___ Records to process
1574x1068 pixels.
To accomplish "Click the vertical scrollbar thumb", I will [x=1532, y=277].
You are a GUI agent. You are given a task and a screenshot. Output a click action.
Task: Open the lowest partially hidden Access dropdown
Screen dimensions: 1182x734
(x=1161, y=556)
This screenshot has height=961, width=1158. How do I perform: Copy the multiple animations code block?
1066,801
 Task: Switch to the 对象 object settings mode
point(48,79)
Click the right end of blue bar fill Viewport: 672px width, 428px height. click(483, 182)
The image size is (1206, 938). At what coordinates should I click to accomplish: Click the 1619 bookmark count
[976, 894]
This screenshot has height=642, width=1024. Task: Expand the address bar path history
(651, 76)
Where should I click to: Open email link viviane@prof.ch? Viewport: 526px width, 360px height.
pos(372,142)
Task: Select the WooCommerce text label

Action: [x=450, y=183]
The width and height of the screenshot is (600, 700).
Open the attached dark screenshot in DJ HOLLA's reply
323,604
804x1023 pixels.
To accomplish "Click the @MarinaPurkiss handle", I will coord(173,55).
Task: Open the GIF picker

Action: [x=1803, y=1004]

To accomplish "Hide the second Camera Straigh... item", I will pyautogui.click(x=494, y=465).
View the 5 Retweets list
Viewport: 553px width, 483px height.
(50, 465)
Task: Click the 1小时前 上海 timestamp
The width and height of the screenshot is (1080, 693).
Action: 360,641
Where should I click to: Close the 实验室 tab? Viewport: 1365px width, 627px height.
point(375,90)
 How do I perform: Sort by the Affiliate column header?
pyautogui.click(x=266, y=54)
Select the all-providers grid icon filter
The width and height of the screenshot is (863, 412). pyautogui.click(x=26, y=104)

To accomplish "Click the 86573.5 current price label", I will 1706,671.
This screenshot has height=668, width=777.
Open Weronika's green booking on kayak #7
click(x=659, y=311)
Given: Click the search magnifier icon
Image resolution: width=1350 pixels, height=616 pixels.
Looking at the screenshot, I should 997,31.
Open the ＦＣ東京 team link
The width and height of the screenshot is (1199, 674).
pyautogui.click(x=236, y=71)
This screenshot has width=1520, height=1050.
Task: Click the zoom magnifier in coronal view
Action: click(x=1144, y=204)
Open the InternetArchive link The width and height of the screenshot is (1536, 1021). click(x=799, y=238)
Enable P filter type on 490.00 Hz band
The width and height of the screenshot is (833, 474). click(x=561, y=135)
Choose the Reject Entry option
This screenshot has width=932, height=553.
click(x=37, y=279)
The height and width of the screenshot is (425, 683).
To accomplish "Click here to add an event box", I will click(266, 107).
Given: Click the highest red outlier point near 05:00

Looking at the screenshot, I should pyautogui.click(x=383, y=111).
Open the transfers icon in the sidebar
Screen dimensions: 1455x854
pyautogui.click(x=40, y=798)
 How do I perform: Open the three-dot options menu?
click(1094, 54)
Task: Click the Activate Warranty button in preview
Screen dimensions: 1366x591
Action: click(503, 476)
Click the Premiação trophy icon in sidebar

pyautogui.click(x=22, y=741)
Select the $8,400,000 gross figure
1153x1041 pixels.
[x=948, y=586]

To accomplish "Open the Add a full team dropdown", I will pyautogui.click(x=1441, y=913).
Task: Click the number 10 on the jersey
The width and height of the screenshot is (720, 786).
______
> Description of the task: From the records above, return each line that includes "dropdown".

> Finished task:
Task: Open the lowest partially hidden Access dropdown
To accomplish "Open the Add a full team dropdown", I will pyautogui.click(x=1441, y=913).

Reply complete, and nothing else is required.